Развод короля очень недолго оставался внутренней проблемой английского двора. Вскоре конфликт перерос в международный скандал. Генрих пригласил правовых экспертов из ведущих европейских университетов, чтобы те вынесли решение по существу его дела, а Карл V заплатил другим экспертам, чтобы они опровергли этих первых. В процессе правовых дебатов из рук в руки переходили крупные суммы денег, а дело еще больше запутывалось, погрязая в процедурных тонкостях и прецедентах. Вулси по-прежнему домогался решения папы, но трибунал, который возглавлял легат, был снова отложен. А Климентий VII все молчал. Вулси предупредил Кампеджио, что если папа в ближайшее время не начнет действовать, то он может потерять Англию подобно тому, как потерял Германию, не сумев договориться с Лютером. Для английского короля развод сейчас был не менее важен, чем в свое время для Лютера церковная реформа в Германии. Вулси заверил итальянца, что, если папа и впредь будет откладывать решение или примет его не в пользу Генриха, то «власть папского престола в Англии будет аннулирована».
Что было счастьем моим — отныне стало тоской,
Что было блаженством — печалью стало теперь.
Стал болью обмана доверья дал золотой,
А радость отныне — лишь слезы горьких потерь.
Зачем ты отнял любовь свою у меня ?
Зачем так холоден, злобой меня казня?
Ведь помню — была вчера мила тебе я…
Для Марии эти страшные годы королевского развода были полны разочарований и страданий. Казалось, только что весь двор радостно праздновал ее помолвку с французским дофином, и вот она уже полностью забыта. Совсем недавно ее обожали любящие родители, а сейчас их маленькая семья уже не существует. С одиннадцати с половиной лет до шестнадцати Мария жила, ощущая всю неопределенность своего положения. Она никак не могла смириться с мыслью, что мать навсегда отстранена от двора, и не переставала надеяться на ее возвращение, которое почему-то откладывалось и откладывалось.
А тем временем все, к чему она привыкла, постепенно изменилось до неузнаваемости. Отец стал каким-то странным и жестоким, правда, иногда он еще бывал с нею ласков. Ее обожаемую матушку преследовали, королева тщетно пыталась защитить свое достоинство, но ее место во дворце начала занимать другая женщина. Двор стал враждебным, похожим на осиное гнездо, там царили мелкая зависть и злословие, а в его центре вместо утонченной, всегда приветливо улыбающейся королевы Мария видела вздорную, коварную и бесстыдную женщину, которая отобрала у них с матерью все, что было хорошего.

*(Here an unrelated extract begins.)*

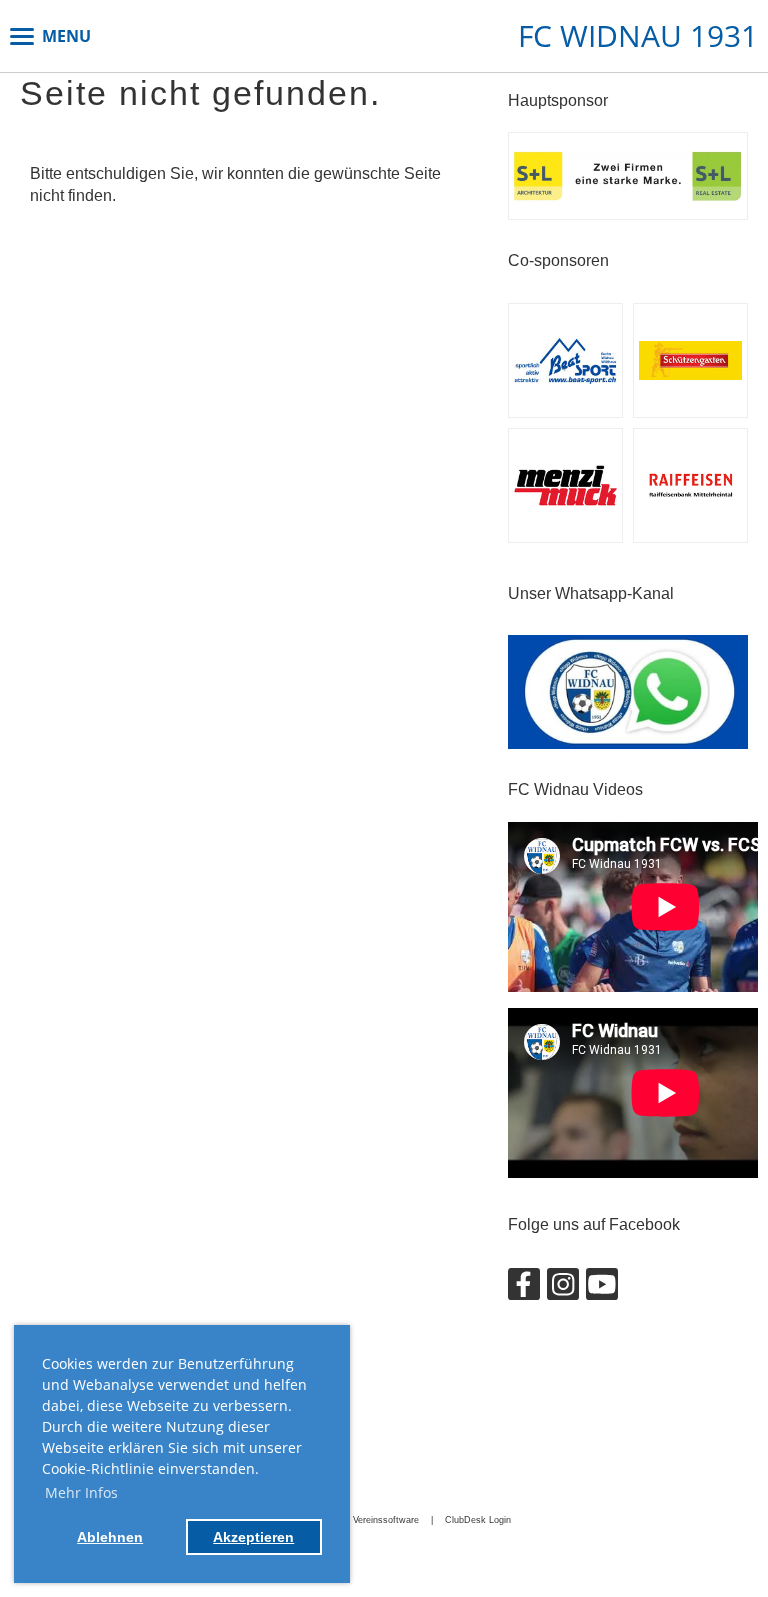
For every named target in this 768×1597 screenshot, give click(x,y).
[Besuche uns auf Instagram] (563, 1289)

Но самым тяжелым для Марии было сознавать, что она, жемчужина королевского двора, наследница престола, теперь стала лишь дочерью отвергнутой королевы. Мария будет оставаться принцессой лишь до тех пор, пока Екатерина остается королевой, но отец и могущественные люди, которые ему служат, всеми имеющимися в их распоряжении средствами пытаются Екатерину свергнуть. И если это им удастся, Мария окажется всего лишь внебрачным ребенком короля, то есть бастардом, таким, как Генри Фитцрой. Но тому хотя бы повезло родиться мальчиком, а незаконнорожденные девочки (пусть королевской крови) при дворе мало кого интересовали. Итак, отрочество Марии (переход от идиллического детства к тревожной юности) пришлось на бурное время затянувшихся споров по поводу королевского развода.
О том, что пришлось пережить в эти годы Марии, можно только догадываться, потому что в официальных записях, донесениях и письмах принцесса почти не упоминается. Тем не менее совершенно ясно одно: с самого начала Мария сопереживала испытаниям матери и была на ее стороне. Всю жизнь дочь вдохновлялась примером героизма Екатерины, а уроки, которые преподала ей мать: об обязанностях жены, о том, что никогда нельзя идти против совести и все страдания следует переносить со смирением, — она не забудет до самой смерти.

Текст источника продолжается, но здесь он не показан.